INEP Revalida - Exame Nacional de Revalidação de Diplomas Médicos — Prova 2025
Lactente de 40 dias de vida, do sexo feminino, é levada para consulta por sua mãe. A criança tem história de icterícia e colúria progressivas desde a segunda semana de vida. Está em aleitamento materno, com boa aceitação e ganho ponderal, porém regurgita muito. A mãe relata que as fezes da bebê estão muito claras (acolia). O exame físico revela: paciente em bom estado geral; eutrófica; fígado de consistência firme, não nodular ou doloroso, a 3 cm do rebordo costal; baço a 1 cm do rebordo costal esquerdo. Tendo em vista essa situação, assinale a alternativa que contém, respectivamente, a principal hipótese diagnóstica e a conduta adequada para o caso.
Lactente com icterícia progressiva, colúria e acolia → suspeitar atresia biliar; encaminhamento urgente para diagnóstico/tratamento.
Icterícia prolongada em lactentes, especialmente associada a colúria (urina escura) e acolia (fezes claras), é um sinal de colestase e deve levantar forte suspeita de atresia biliar, uma emergência cirúrgica que requer diagnóstico e intervenção precoces para preservar a função hepática.
A icterícia prolongada em lactentes, especialmente quando acompanhada de colúria e acolia, é um sinal de alerta para colestase e deve ser investigada com urgência. A atresia biliar é a causa mais comum de icterícia colestática obstrutiva em recém-nascidos e lactentes jovens, sendo uma condição grave que leva à cirrose biliar progressiva se não tratada. A fisiopatologia da atresia biliar envolve a obliteração progressiva dos ductos biliares extra-hepáticos, impedindo o fluxo da bile do fígado para o intestino. Isso resulta no acúmulo de bilirrubina conjugada (direta) no sangue, causando icterícia, e na ausência de bile no intestino, levando à acolia fecal e má absorção de gorduras e vitaminas lipossolúveis. O diagnóstico precoce é fundamental. A suspeita clínica é baseada nos sinais de icterícia prolongada, acolia e colúria. Exames laboratoriais mostrarão aumento da bilirrubina direta. A conduta adequada é o encaminhamento urgente para um centro especializado para investigação diagnóstica (ultrassonografia abdominal, cintilografia hepatobiliar, biópsia hepática) e tratamento cirúrgico, que é a portoenterostomia de Kasai. O sucesso da cirurgia é inversamente proporcional à idade do paciente, sendo ideal antes dos 60 dias de vida.

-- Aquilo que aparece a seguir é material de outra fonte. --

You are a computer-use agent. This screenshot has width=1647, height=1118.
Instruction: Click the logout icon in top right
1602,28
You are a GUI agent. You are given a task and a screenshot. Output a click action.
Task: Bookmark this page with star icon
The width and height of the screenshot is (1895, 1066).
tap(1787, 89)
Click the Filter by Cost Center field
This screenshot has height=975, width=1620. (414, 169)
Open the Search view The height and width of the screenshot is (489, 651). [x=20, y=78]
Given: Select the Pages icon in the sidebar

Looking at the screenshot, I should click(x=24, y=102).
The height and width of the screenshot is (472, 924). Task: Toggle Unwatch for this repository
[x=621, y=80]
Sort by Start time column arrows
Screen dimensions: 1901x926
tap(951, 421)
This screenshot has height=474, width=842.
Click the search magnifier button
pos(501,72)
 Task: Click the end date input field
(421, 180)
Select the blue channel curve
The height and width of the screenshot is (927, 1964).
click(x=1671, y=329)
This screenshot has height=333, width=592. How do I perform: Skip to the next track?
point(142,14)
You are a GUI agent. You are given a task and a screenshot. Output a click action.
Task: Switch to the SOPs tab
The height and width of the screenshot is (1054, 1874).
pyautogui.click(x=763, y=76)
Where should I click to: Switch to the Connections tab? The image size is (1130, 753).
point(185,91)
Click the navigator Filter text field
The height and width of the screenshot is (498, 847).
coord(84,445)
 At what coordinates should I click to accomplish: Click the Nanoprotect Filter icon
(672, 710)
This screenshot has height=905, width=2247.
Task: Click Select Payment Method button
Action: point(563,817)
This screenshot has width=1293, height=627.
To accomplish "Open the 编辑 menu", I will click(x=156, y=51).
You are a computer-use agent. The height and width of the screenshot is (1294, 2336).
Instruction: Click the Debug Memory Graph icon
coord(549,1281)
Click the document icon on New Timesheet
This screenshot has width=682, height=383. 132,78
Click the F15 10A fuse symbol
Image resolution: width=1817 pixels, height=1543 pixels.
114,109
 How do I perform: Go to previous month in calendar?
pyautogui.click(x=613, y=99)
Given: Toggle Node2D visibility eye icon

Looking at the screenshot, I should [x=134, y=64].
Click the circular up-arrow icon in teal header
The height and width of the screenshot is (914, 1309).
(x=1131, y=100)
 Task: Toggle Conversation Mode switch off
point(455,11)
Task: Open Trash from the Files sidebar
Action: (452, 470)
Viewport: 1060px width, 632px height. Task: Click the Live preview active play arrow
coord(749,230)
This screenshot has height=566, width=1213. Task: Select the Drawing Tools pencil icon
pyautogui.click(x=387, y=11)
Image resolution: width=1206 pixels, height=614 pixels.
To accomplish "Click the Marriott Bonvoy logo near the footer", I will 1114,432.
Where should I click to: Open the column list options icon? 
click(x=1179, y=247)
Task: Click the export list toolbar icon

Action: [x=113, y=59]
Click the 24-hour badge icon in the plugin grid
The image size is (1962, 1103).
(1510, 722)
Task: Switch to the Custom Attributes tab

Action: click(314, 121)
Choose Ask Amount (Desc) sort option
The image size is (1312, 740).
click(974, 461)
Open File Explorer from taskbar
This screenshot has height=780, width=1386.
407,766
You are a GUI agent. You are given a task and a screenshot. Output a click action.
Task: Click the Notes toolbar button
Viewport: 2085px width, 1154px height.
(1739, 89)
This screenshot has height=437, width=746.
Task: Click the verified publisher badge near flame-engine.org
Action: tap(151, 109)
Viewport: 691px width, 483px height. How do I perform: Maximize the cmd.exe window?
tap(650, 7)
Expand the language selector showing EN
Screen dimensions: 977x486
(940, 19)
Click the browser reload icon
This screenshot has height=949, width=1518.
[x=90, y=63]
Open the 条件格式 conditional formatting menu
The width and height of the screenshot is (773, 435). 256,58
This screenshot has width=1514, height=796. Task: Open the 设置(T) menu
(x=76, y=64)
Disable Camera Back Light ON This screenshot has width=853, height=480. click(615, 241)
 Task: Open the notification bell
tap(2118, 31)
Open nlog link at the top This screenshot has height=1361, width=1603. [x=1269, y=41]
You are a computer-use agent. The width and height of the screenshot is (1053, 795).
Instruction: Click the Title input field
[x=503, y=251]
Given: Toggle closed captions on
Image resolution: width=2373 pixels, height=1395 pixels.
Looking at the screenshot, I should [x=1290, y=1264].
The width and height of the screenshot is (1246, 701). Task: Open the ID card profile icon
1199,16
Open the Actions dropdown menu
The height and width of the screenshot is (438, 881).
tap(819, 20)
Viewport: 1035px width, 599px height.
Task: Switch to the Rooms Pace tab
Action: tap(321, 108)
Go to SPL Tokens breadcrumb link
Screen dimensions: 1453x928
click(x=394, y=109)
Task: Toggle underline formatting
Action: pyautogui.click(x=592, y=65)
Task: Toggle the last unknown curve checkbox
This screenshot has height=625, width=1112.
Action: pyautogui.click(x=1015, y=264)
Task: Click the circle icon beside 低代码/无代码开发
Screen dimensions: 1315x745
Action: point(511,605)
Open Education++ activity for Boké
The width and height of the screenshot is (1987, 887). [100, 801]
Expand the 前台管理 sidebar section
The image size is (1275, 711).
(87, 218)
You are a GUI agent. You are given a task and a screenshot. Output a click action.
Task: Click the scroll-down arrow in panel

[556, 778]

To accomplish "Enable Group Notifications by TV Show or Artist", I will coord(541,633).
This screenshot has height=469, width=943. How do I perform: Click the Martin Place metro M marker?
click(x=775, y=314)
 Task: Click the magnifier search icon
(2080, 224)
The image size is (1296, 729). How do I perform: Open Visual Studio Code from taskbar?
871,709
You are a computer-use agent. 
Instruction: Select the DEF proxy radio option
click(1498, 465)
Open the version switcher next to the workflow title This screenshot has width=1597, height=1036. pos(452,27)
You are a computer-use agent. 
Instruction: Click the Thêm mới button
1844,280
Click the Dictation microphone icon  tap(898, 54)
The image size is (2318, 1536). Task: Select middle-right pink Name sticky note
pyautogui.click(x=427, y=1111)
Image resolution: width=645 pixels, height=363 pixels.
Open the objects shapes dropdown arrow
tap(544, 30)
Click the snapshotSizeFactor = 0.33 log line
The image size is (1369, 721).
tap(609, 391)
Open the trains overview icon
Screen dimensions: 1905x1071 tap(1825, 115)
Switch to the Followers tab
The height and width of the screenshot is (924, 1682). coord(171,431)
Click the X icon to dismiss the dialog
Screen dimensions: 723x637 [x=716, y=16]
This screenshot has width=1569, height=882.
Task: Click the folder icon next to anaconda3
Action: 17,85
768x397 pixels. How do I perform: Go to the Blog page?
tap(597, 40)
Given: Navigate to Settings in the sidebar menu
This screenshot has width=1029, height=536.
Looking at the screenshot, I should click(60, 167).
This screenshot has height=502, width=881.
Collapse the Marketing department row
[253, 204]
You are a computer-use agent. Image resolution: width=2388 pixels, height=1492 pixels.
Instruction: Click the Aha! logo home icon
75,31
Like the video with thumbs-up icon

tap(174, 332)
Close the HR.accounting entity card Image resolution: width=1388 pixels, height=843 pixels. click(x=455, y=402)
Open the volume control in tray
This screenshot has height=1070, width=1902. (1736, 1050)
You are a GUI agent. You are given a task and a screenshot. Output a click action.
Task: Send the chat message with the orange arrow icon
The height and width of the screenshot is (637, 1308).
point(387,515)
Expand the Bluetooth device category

Os principais sinais de alerta são icterícia progressiva após a segunda semana de vida, fezes claras (acolia), urina escura (colúria), e hepatomegalia com fígado de consistência firme.
O diagnóstico precoce é crucial porque a atresia biliar é uma emergência cirúrgica. A cirurgia de Kasai (portoenterostomia) deve ser realizada idealmente antes dos 60 dias de vida para maximizar as chances de sucesso e evitar a progressão para cirrose biliar e necessidade de transplante hepático.
A icterícia do aleitamento materno é benigna, não causa colúria ou acolia, e o bebê tem bom estado geral e ganho ponderal. A atresia biliar cursa com icterícia progressiva, colestase (colúria, acolia) e, eventualmente, sinais de doença hepática progressiva. A dosagem de bilirrubina direta/conjugada é fundamental.